REQUIREMENTS:
Please repeat the lines of the records starting at the line that contains "The width and height of the screenshot is (1395, 809)." and ending at the line that contains "Action: (114, 137)", both included, and nothing else.

Text and element pointing records:
——————————
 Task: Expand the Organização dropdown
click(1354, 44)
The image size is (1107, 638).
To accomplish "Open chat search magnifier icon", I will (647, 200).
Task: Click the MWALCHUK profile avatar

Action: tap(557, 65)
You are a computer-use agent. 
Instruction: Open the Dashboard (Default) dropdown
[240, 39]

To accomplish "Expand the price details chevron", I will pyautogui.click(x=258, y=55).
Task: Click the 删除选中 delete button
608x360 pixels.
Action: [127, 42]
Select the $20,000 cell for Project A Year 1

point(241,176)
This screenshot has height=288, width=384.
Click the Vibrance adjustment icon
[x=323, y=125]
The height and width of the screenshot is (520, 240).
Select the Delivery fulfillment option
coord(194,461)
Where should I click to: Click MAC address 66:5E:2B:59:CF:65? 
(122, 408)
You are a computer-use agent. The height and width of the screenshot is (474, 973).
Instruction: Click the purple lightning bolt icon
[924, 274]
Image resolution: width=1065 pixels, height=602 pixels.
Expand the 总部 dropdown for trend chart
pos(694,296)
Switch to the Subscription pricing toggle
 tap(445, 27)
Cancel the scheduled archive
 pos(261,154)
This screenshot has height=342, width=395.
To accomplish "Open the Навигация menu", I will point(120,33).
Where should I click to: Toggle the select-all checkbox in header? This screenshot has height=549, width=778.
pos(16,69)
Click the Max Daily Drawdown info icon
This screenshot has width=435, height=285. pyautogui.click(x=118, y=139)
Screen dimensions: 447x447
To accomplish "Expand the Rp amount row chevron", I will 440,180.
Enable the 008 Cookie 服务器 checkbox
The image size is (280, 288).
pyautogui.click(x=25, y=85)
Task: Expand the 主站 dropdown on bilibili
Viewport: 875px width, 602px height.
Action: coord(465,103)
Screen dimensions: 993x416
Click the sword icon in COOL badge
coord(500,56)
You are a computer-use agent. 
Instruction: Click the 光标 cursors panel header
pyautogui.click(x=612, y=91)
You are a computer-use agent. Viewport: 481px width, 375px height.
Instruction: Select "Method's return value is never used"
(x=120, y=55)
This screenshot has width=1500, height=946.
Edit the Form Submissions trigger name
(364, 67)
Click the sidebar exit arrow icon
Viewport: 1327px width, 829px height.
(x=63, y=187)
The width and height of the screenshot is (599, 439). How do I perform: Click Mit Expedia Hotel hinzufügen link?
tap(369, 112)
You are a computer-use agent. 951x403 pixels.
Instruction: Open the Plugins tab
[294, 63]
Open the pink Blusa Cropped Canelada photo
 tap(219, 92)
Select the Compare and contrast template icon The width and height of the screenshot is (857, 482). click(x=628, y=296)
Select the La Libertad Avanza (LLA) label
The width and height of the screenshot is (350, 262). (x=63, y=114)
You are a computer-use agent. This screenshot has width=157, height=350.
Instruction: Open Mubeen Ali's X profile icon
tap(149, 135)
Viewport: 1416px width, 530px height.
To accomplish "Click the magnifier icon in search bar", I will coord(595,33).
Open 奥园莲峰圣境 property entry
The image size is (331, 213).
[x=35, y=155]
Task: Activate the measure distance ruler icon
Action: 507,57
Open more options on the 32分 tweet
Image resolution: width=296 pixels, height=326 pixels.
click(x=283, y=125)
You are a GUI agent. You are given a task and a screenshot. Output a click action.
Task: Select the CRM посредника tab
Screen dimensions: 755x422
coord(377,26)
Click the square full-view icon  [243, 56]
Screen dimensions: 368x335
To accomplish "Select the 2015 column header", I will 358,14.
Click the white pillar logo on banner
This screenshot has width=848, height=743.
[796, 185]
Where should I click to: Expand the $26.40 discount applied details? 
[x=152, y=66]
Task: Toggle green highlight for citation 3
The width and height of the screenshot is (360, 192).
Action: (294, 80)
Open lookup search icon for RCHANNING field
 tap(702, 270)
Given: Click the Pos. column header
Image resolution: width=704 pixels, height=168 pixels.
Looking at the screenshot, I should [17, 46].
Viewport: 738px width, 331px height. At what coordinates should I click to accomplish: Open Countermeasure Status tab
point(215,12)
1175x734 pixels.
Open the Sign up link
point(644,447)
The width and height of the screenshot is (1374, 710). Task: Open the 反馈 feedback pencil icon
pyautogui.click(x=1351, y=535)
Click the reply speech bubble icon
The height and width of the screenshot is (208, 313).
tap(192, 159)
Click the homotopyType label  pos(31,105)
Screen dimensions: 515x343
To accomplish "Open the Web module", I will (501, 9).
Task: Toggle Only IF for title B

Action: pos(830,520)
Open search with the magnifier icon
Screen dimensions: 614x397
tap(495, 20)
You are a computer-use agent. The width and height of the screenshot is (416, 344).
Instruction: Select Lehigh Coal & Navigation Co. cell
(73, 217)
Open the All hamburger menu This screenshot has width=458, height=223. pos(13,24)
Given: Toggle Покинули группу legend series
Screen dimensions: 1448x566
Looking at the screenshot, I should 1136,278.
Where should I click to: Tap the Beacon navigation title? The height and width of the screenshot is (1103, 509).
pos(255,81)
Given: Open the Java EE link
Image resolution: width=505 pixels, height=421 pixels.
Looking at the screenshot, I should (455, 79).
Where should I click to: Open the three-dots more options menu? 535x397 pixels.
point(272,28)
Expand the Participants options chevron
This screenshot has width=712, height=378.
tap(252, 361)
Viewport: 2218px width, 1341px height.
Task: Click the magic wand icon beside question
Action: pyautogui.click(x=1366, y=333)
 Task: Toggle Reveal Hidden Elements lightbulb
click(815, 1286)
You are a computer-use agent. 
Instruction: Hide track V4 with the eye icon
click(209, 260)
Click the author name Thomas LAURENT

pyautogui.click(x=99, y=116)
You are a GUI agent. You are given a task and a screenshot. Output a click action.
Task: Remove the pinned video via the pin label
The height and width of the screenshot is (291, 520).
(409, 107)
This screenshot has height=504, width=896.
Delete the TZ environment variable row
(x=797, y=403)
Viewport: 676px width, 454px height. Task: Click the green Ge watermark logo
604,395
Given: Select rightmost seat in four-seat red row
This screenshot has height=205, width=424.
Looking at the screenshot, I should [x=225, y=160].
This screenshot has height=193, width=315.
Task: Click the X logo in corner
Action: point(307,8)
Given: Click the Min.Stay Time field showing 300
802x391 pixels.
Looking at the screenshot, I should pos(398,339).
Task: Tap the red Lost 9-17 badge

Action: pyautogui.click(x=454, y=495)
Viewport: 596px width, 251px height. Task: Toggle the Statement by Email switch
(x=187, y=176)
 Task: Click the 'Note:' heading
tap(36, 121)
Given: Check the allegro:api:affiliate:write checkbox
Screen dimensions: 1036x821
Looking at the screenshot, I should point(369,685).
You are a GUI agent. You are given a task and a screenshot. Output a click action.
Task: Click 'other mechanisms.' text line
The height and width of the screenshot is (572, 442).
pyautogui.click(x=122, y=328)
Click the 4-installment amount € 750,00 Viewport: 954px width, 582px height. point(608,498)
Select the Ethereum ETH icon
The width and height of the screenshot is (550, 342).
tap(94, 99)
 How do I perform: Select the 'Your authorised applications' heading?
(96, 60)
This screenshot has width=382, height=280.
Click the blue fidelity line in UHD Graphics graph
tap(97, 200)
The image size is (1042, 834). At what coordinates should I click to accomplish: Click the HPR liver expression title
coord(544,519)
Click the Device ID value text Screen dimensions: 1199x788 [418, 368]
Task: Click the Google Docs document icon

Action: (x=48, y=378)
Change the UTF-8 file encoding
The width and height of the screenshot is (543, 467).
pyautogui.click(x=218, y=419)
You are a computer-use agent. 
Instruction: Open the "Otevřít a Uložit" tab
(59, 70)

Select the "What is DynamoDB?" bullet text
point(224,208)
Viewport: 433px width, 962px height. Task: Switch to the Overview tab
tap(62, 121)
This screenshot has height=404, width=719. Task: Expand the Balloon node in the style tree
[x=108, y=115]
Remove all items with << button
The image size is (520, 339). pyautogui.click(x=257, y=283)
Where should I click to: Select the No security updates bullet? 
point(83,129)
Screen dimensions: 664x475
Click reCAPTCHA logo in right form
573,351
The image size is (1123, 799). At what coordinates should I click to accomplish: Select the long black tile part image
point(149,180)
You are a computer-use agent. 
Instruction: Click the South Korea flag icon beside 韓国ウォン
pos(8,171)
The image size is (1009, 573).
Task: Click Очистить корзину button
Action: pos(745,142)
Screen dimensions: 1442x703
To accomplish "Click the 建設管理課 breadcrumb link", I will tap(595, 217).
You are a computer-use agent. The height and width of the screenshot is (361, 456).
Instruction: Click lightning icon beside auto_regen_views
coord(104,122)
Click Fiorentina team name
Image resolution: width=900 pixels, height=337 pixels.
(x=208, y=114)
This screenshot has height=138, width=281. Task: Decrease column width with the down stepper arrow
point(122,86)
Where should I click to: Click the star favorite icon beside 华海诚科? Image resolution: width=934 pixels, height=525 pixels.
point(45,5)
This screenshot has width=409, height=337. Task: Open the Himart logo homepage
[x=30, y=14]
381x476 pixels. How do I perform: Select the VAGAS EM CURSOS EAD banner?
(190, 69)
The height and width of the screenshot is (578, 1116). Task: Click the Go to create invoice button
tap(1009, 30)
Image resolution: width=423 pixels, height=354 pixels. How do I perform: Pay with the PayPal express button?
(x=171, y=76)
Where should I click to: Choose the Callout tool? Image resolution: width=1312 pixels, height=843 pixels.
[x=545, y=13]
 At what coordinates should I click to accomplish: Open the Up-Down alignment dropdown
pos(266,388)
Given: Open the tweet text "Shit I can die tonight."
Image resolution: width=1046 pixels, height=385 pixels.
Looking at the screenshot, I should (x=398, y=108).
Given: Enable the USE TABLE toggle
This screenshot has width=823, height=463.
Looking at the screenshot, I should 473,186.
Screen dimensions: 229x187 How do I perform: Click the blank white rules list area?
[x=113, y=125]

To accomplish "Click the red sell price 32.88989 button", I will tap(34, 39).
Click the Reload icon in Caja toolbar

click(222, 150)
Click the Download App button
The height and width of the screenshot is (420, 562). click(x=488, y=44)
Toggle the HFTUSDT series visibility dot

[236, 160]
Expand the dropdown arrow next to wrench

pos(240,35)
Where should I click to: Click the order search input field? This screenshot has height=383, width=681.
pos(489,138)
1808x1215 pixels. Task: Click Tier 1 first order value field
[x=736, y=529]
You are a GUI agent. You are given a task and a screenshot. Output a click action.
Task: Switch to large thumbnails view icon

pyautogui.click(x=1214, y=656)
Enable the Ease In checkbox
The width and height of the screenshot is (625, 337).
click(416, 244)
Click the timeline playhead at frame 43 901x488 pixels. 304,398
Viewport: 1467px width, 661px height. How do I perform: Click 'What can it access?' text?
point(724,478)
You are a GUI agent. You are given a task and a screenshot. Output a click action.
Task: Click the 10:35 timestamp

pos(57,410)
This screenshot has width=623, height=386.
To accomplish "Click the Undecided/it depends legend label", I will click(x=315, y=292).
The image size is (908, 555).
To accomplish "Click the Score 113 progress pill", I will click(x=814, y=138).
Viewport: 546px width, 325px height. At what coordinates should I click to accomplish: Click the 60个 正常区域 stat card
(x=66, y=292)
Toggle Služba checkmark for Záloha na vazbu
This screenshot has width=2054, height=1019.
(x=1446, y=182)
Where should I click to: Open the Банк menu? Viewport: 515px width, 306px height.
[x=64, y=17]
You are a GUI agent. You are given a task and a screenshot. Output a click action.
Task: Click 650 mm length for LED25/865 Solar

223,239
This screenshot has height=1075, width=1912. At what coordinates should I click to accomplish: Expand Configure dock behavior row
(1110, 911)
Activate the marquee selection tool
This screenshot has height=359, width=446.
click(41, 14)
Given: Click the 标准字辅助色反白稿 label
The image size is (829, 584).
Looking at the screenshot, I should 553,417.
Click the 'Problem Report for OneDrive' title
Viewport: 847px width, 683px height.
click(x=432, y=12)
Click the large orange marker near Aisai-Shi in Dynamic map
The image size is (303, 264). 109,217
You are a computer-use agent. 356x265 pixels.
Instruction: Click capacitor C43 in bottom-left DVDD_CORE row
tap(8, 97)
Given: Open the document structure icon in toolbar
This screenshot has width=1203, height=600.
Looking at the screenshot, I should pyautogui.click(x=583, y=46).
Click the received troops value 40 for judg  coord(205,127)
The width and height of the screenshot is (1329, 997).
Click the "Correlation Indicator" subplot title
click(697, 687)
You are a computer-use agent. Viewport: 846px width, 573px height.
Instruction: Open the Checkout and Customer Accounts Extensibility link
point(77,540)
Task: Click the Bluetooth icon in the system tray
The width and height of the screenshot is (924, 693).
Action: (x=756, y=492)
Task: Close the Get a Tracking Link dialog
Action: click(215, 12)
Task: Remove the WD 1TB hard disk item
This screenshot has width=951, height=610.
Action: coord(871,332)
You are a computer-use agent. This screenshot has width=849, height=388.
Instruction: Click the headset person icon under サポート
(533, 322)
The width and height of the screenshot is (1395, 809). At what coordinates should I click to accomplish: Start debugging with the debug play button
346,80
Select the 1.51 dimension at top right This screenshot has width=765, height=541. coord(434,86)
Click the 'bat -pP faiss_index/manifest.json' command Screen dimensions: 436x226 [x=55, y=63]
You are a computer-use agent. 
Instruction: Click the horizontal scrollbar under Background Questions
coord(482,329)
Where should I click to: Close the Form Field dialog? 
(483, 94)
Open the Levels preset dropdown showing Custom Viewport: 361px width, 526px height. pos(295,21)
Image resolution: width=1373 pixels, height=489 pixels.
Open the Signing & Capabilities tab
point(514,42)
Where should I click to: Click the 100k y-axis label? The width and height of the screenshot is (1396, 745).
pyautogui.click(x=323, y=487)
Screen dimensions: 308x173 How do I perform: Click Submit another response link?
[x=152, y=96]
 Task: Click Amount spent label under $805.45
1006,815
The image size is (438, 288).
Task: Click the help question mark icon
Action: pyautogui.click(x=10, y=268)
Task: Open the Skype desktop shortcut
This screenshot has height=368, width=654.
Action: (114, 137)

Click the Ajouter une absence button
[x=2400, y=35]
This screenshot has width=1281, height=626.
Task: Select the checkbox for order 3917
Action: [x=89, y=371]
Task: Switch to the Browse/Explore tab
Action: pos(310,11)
——————————
TASK RESULT:
The width and height of the screenshot is (1395, 809). At what coordinates should I click to accomplish: Start debugging with the debug play button
346,80
Select the 1.51 dimension at top right This screenshot has width=765, height=541. coord(434,86)
Click the 'bat -pP faiss_index/manifest.json' command Screen dimensions: 436x226 [x=55, y=63]
You are a computer-use agent. 
Instruction: Click the horizontal scrollbar under Background Questions
coord(482,329)
Where should I click to: Close the Form Field dialog? 
(483, 94)
Open the Levels preset dropdown showing Custom Viewport: 361px width, 526px height. pos(295,21)
Image resolution: width=1373 pixels, height=489 pixels.
Open the Signing & Capabilities tab
point(514,42)
Where should I click to: Click the 100k y-axis label? The width and height of the screenshot is (1396, 745).
pyautogui.click(x=323, y=487)
Screen dimensions: 308x173 How do I perform: Click Submit another response link?
[x=152, y=96]
 Task: Click Amount spent label under $805.45
1006,815
The image size is (438, 288).
Task: Click the help question mark icon
Action: pyautogui.click(x=10, y=268)
Task: Open the Skype desktop shortcut
This screenshot has height=368, width=654.
Action: (114, 137)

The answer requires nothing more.